**Problem description**
Beneath this line are entries. Copy the range from the line with "Viewport: 1372px width, 892px height." to the line with "You are a GUI", ends included, exactly; leave pictures out.

**Data to process**
|---|
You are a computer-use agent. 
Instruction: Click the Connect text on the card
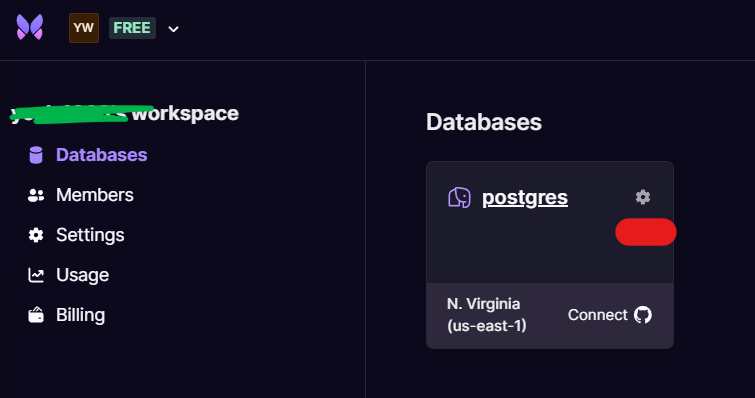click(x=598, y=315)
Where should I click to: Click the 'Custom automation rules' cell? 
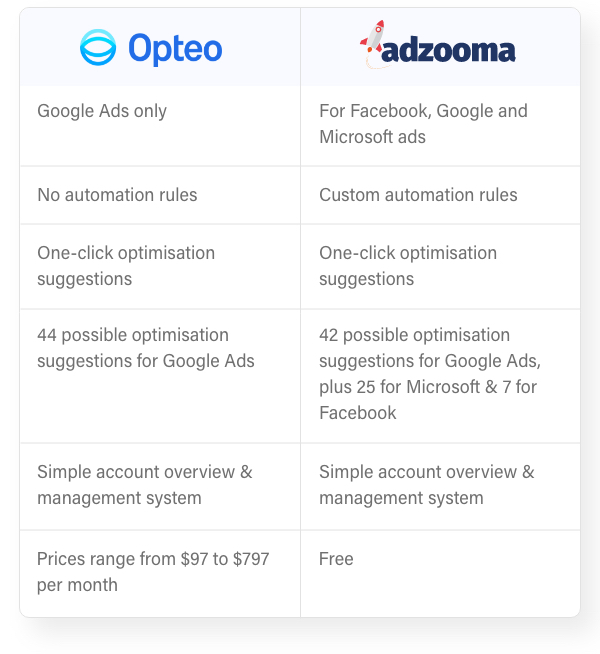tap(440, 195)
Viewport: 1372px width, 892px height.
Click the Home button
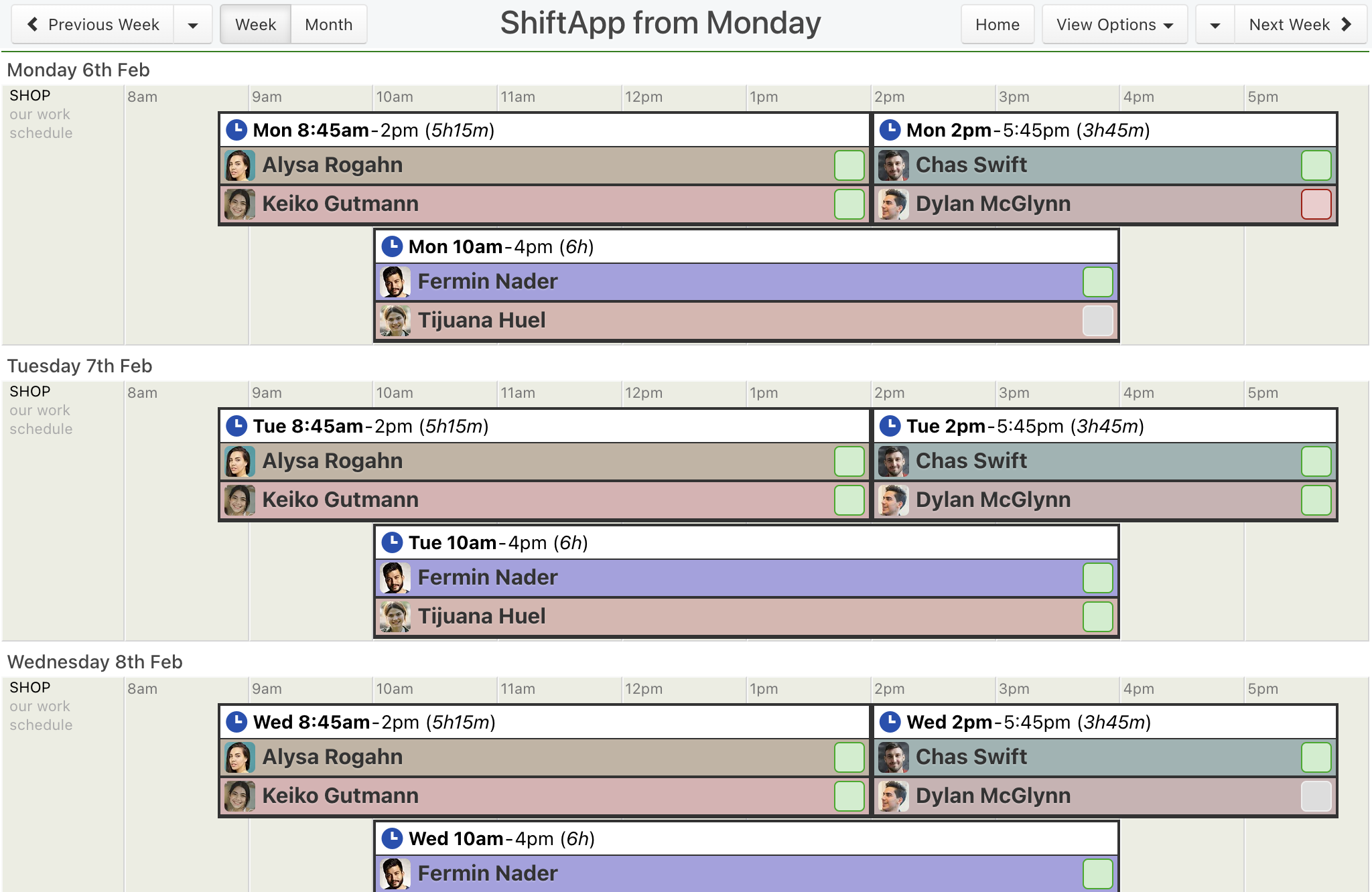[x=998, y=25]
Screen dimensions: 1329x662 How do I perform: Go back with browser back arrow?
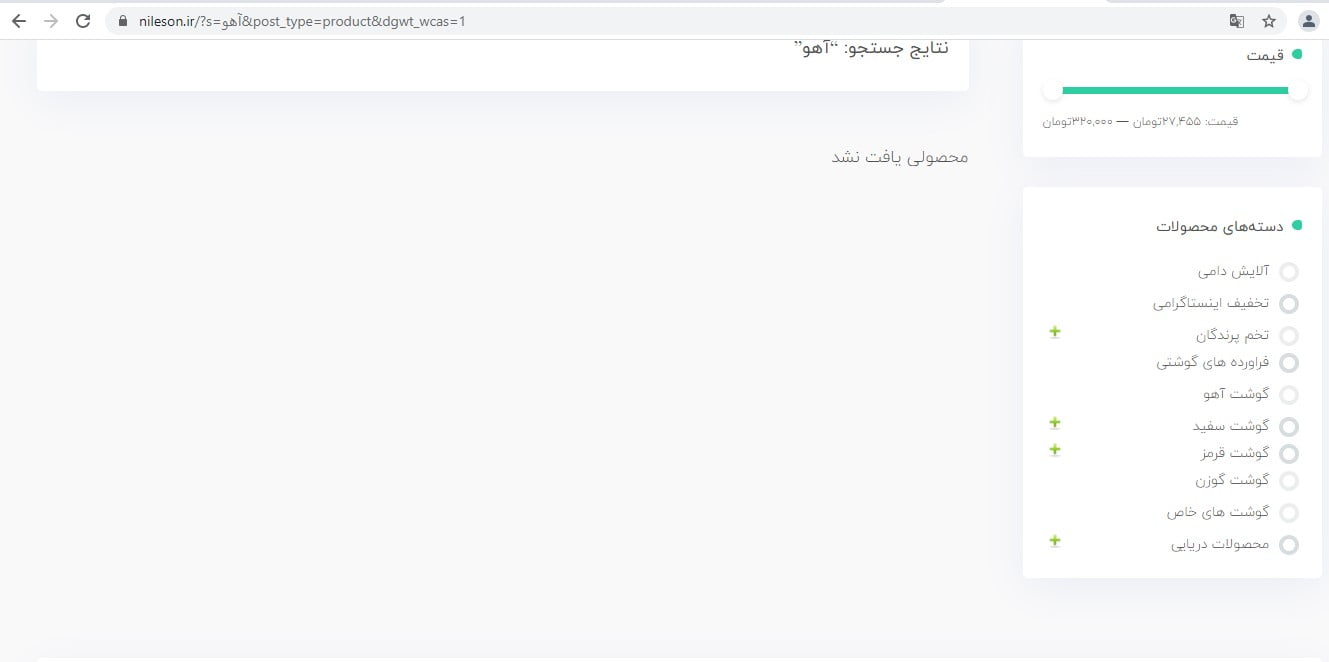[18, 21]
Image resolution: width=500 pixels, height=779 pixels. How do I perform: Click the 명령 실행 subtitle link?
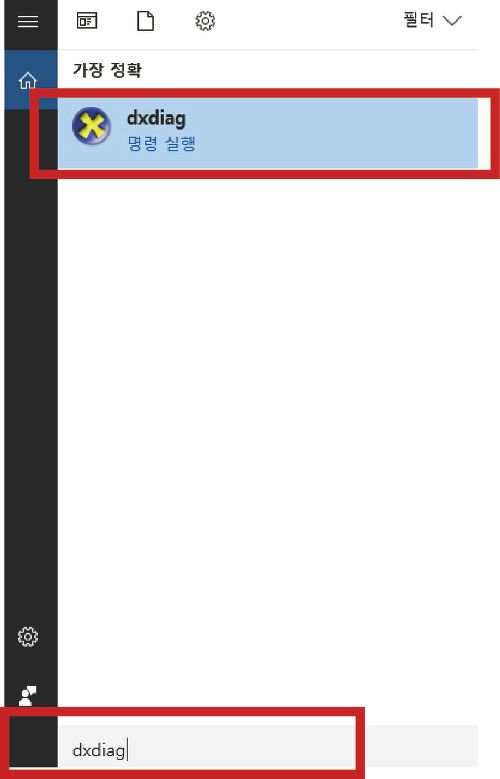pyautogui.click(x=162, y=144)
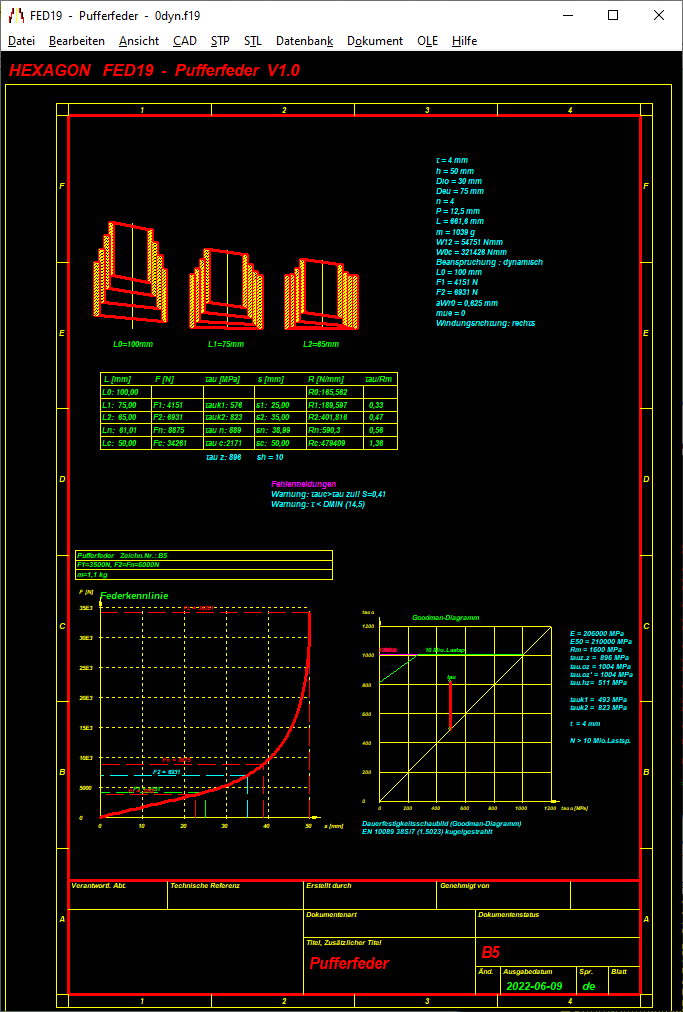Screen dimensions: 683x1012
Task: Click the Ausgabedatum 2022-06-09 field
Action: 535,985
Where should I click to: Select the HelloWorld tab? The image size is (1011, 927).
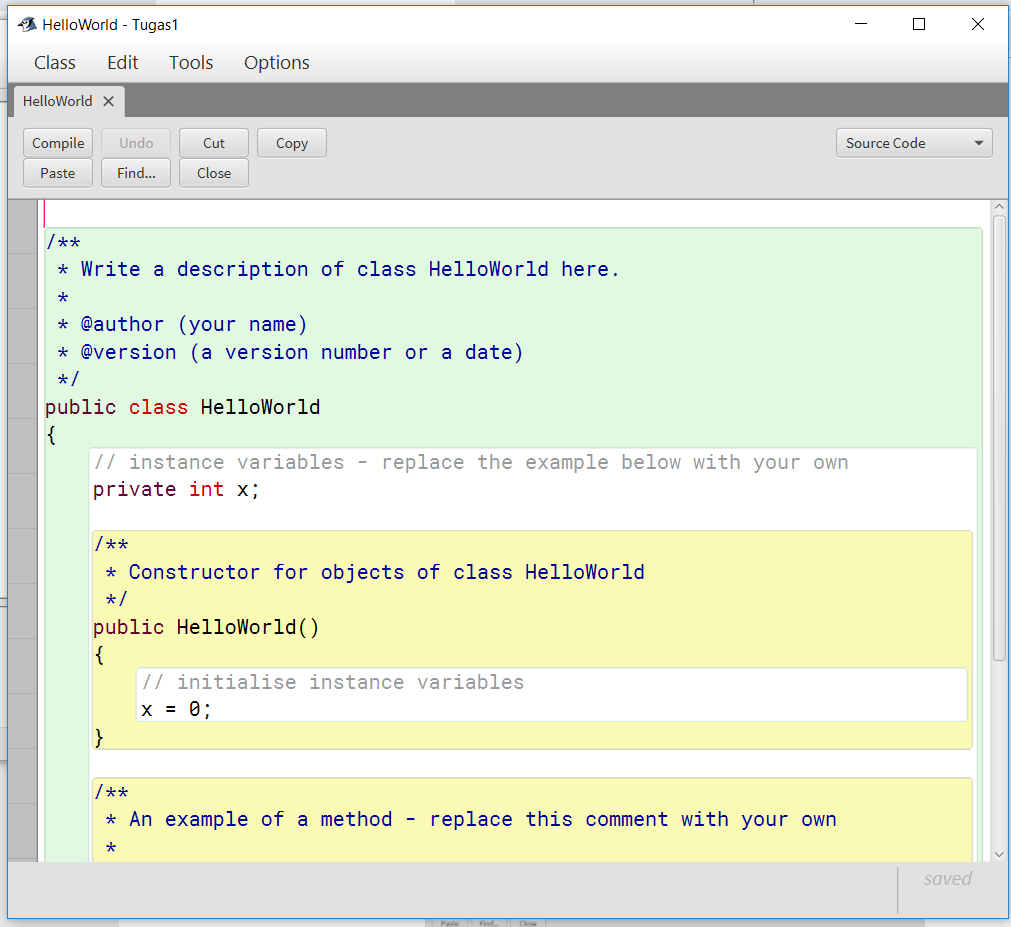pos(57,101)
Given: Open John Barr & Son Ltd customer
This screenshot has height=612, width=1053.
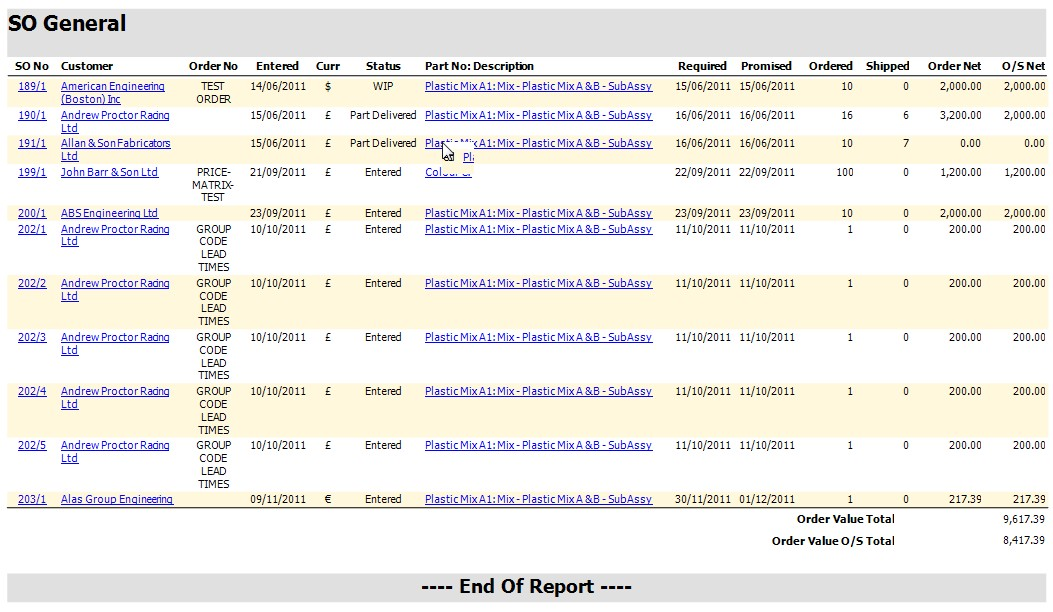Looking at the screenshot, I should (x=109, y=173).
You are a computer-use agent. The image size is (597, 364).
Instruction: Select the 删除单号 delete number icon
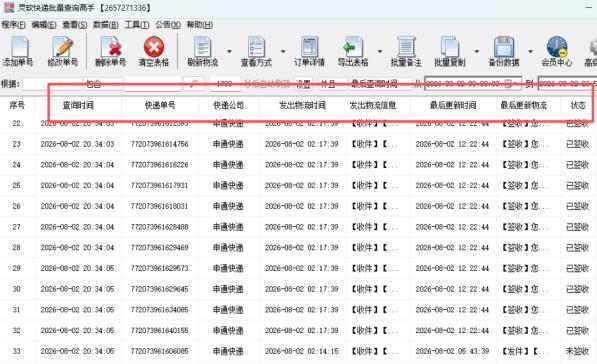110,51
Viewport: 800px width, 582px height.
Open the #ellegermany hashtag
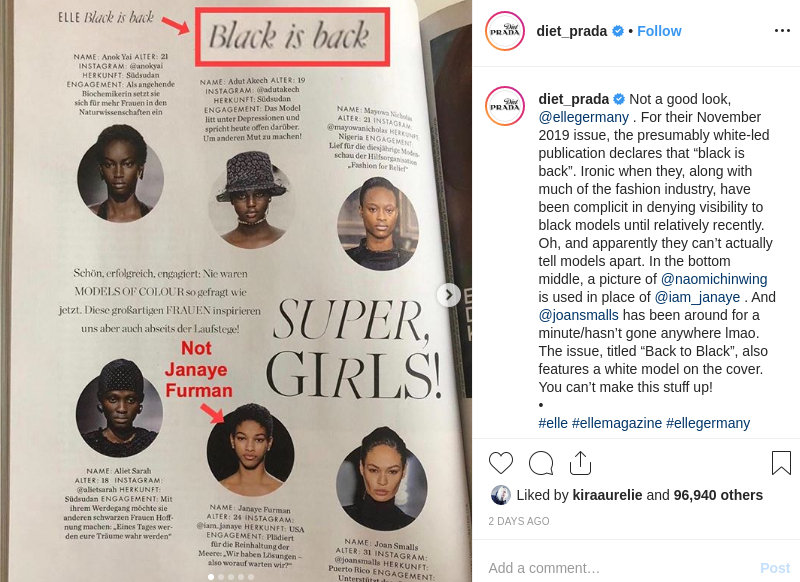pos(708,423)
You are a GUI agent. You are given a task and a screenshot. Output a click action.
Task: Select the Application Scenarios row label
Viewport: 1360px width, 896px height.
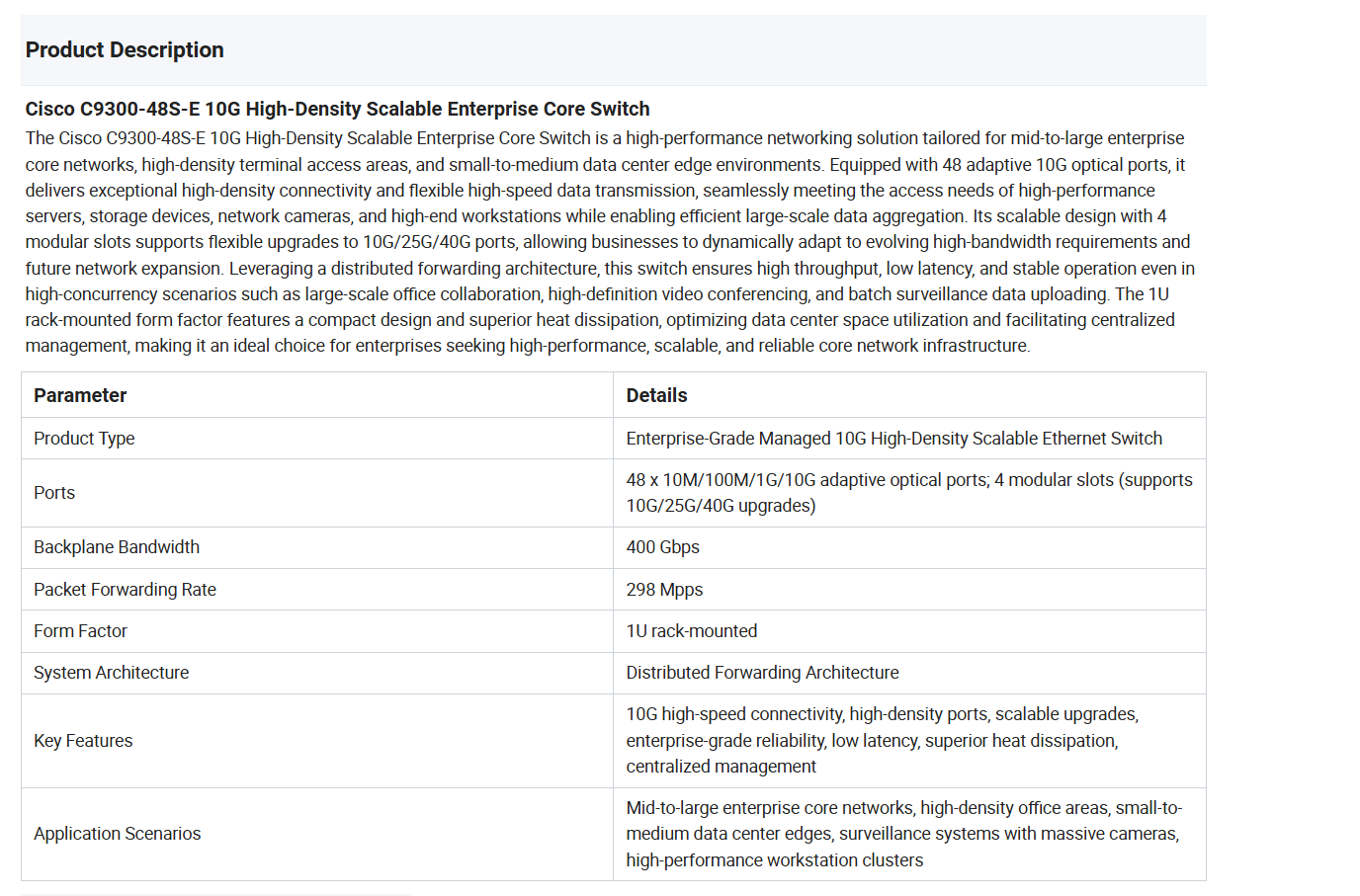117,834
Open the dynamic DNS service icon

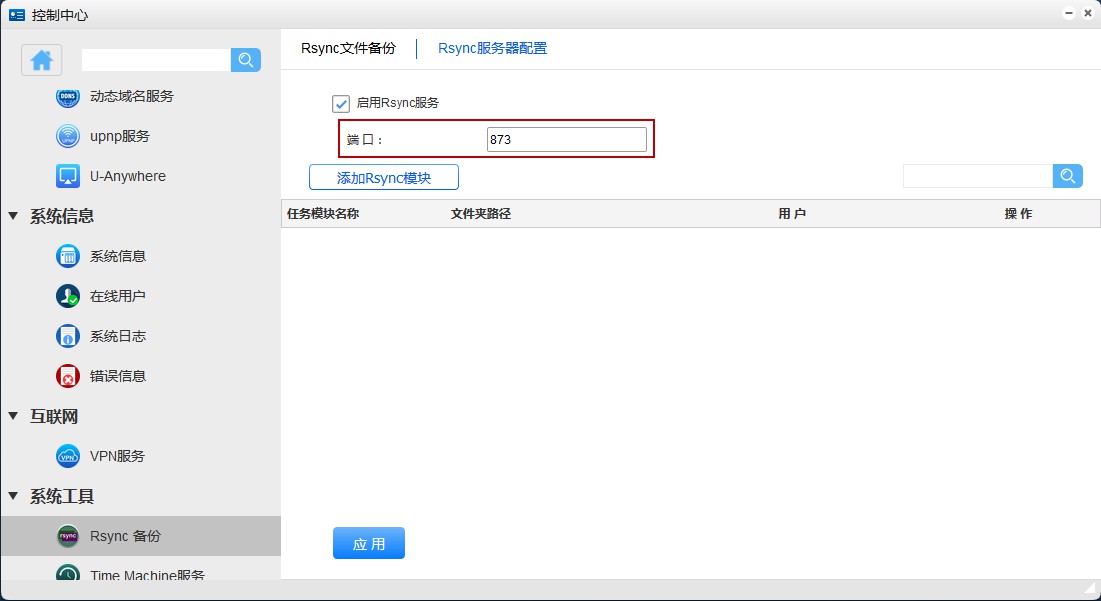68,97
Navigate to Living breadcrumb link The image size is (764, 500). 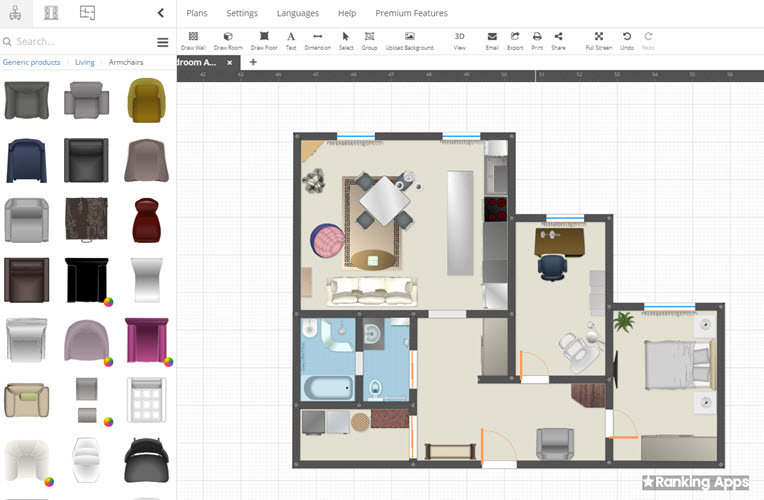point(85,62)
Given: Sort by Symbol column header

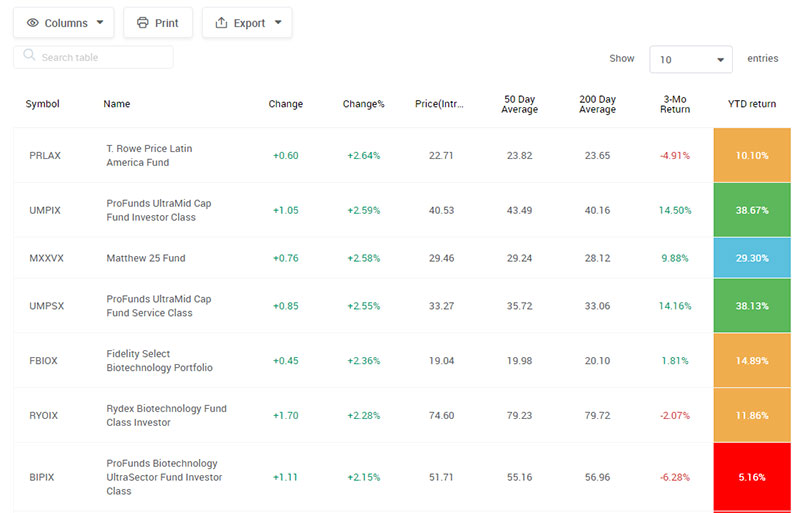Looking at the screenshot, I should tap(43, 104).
|---|
**Answer space**
Viewport: 1372px width, 892px height.
Click the Home button
[x=998, y=25]
Screen dimensions: 1329x662 How do I perform: Go back with browser back arrow?
[18, 21]
Image resolution: width=500 pixels, height=779 pixels. How do I perform: Click the 명령 실행 subtitle link?
pyautogui.click(x=162, y=144)
Screen dimensions: 683x1012
Task: Click the Ausgabedatum 2022-06-09 field
Action: 535,985
Where should I click to: Select the HelloWorld tab? The image size is (1011, 927).
pos(57,101)
Given: Open John Barr & Son Ltd customer
This screenshot has height=612, width=1053.
Looking at the screenshot, I should (x=109, y=173).
You are a computer-use agent. The image size is (597, 364).
Instruction: Select the 删除单号 delete number icon
110,51
Viewport: 800px width, 582px height.
Open the #ellegermany hashtag
pos(708,423)
You are a GUI agent. You are given a task and a screenshot. Output a click action.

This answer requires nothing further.